Warren’s review published on Letterboxd:
Jesus, I sure haven't been watching many movies lately. Roswell happened (long story), and then Twin Peaks happened again... and then I break it with this? Baby steps.
One of the last couple Wes Craven films I had not seen, My Soul To Take was written for a demographic that I felt too distant from to be interested. But I'm a completist, so here we are. I think a big part of the problem that the population over 35 has with "Millennials" is that the portrayals of them are largely crafted by men over 35 who are perplexed by a youth that is necessarily experiencing a different world differently than they did. Wes Craven, in this case, is one of those men. I'm not faulting him for trying to stay relevant, but it doesn't work here. When I was a teenager, I thought that all movies about teenagers should be made by teenagers, movies about twenty-somethings should be made by twenty-somethings, et cetera. But there is definitely an awareness and understanding that one only gains after exiting an era, which makes for clearer, more poignant storytelling. I wouldn't dare write a sincere script about present-day teenagers at my age, and Wes probably should not have attempted the feat at 70.
There is a serial killer with multiple personality disorder (misdiagnosed as schizophrenia in the movie), and he is a goddamn killing machine. The beginning of the movie crosses the line into satire as the killer just keeps coming back from apparent death to continue killing. I didn't think it was ever going to stop.

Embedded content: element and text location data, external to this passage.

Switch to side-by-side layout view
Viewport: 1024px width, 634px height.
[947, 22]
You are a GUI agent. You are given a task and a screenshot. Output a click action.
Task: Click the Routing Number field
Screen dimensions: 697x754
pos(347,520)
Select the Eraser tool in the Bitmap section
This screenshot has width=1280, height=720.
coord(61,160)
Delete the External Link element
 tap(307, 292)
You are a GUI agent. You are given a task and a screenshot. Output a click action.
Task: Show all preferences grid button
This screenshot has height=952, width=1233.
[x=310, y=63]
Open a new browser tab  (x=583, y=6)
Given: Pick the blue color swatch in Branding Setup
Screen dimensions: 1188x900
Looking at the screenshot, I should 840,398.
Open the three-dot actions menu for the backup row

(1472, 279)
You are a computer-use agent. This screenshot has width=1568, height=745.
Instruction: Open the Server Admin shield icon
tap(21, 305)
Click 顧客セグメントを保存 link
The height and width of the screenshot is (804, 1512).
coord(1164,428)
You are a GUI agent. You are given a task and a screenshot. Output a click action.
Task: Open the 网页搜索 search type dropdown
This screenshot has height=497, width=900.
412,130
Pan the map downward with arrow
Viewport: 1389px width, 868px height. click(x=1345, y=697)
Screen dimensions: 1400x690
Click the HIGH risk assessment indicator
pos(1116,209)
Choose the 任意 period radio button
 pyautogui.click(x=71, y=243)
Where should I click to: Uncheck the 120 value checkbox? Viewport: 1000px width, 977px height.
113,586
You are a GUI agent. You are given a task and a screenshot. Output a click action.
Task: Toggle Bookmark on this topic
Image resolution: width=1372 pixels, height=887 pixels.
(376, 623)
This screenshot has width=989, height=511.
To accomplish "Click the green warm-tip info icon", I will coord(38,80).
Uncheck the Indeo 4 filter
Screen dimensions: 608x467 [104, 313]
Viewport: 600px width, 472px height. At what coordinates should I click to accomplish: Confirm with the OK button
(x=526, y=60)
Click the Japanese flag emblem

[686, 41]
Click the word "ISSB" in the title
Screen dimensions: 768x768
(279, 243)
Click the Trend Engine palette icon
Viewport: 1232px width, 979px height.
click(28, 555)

Then, 16 years later, a bunch of kids who were born on that day are getting killed and the idea is that one of the group is the carrier of the killer's soul. The more I think about the characters, the more I think I may have been too hard on Wes in my initial judgment. The Bug character is sincere, if a bit too cartoon-y to be believable. The school bully is pretty believable. The Fang character is poorly written, but nicely acted by Emily Meade. Of particular interest to me was Jessica Hecht as the mother. I enjoyed seeing her as someone other than Susan.
Wes made a career out of movies about teenagers, come to think of it... he did it well for a long time. I want to know how into this movie he was, if he really believed in it, or if he was just working. Everyone has to just make some money sometimes, and we don't generally judge them (or ourselves) as harshly as we judge filmmakers.
I'm wrong all of the time and I know it. That's the difference between me and people who are more annoying than me. But I digress.